At first, Queenie blushes apologetically, but Lengel continues to make his point and she starts defending herself, saying that she’s perfectly respectably dressed. Lengel disagrees and, upset at the treatment he has dealt out to the girls, Sammy quits his job on the spot. Lengel suggests he shouldn’t act so rashly; he’s been a friend of Sammy’s parents for many years and this will be an embarrassment for everyone. But Sammy is determined, ceremoniously removing his A & P apron and bow tie, and leaving Lengel to work at the cash register.

Coming out of the store, Sammy realises the girls have gone. And the regret starts to kick in…

Short and sweet, this wry little tale is amusingly told, with excellent attention to character, particularly Sammy, Lengel and Sammy’s colleague Stokesie. Updike can produce excellent turns of phrase; I particularly enjoyed the description of Queenie’s dollar bill emerging from her costume as “having come from between the two smoothest scoops of vanilla I had ever known were there”.

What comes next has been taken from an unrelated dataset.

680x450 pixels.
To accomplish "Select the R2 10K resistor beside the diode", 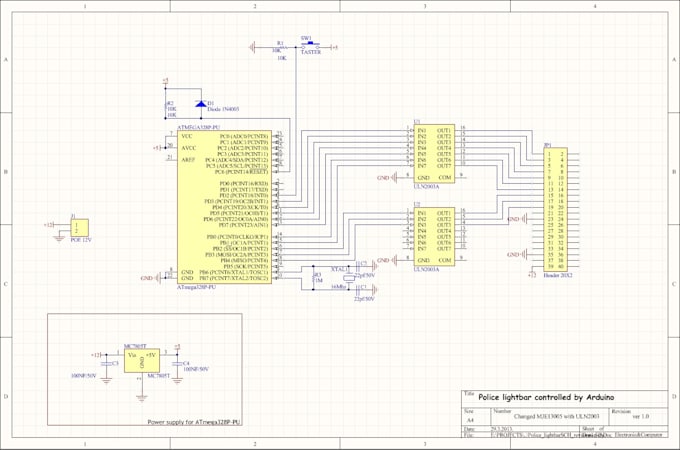I will coord(166,104).
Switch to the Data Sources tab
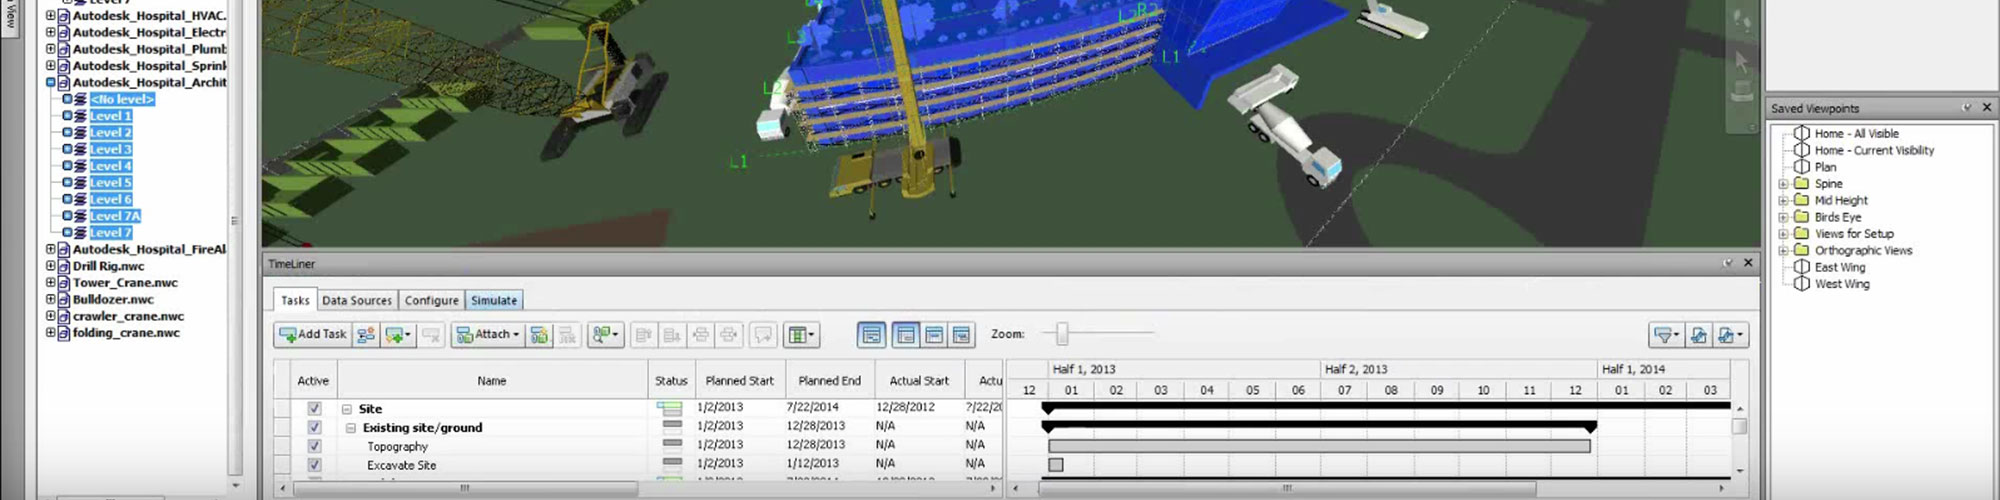 pos(357,300)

I’ve seen analyses online that suggest the story is symbolic of anti-commercialism and that Sammy represents a voice of reason making a stand against encroaching capitalism. My own view is that this is one of those little stories that just take a slice of life at one particular moment and explores it to the full. There’s no doubt that the unexpected appearance of three girls in swimsuits in a supermarket a long way from the beach is going to cause a young man to let his mind wonder.

His surprise but real repercussion of finding himself out of a job because he did what he thought was The Right Thing will no doubt come as a shock, but as he says, “it seems to me that once you begin a gesture it’s fatal not to go through with it.” I have no doubt that young Sammy will move on to bigger and better things, so I don’t think anyone needs worry about him.

The next story in the anthology is the first of four detached autobiography stories, First Confession by Frank O’Connor, yet another author about whom I know absolutely nothing!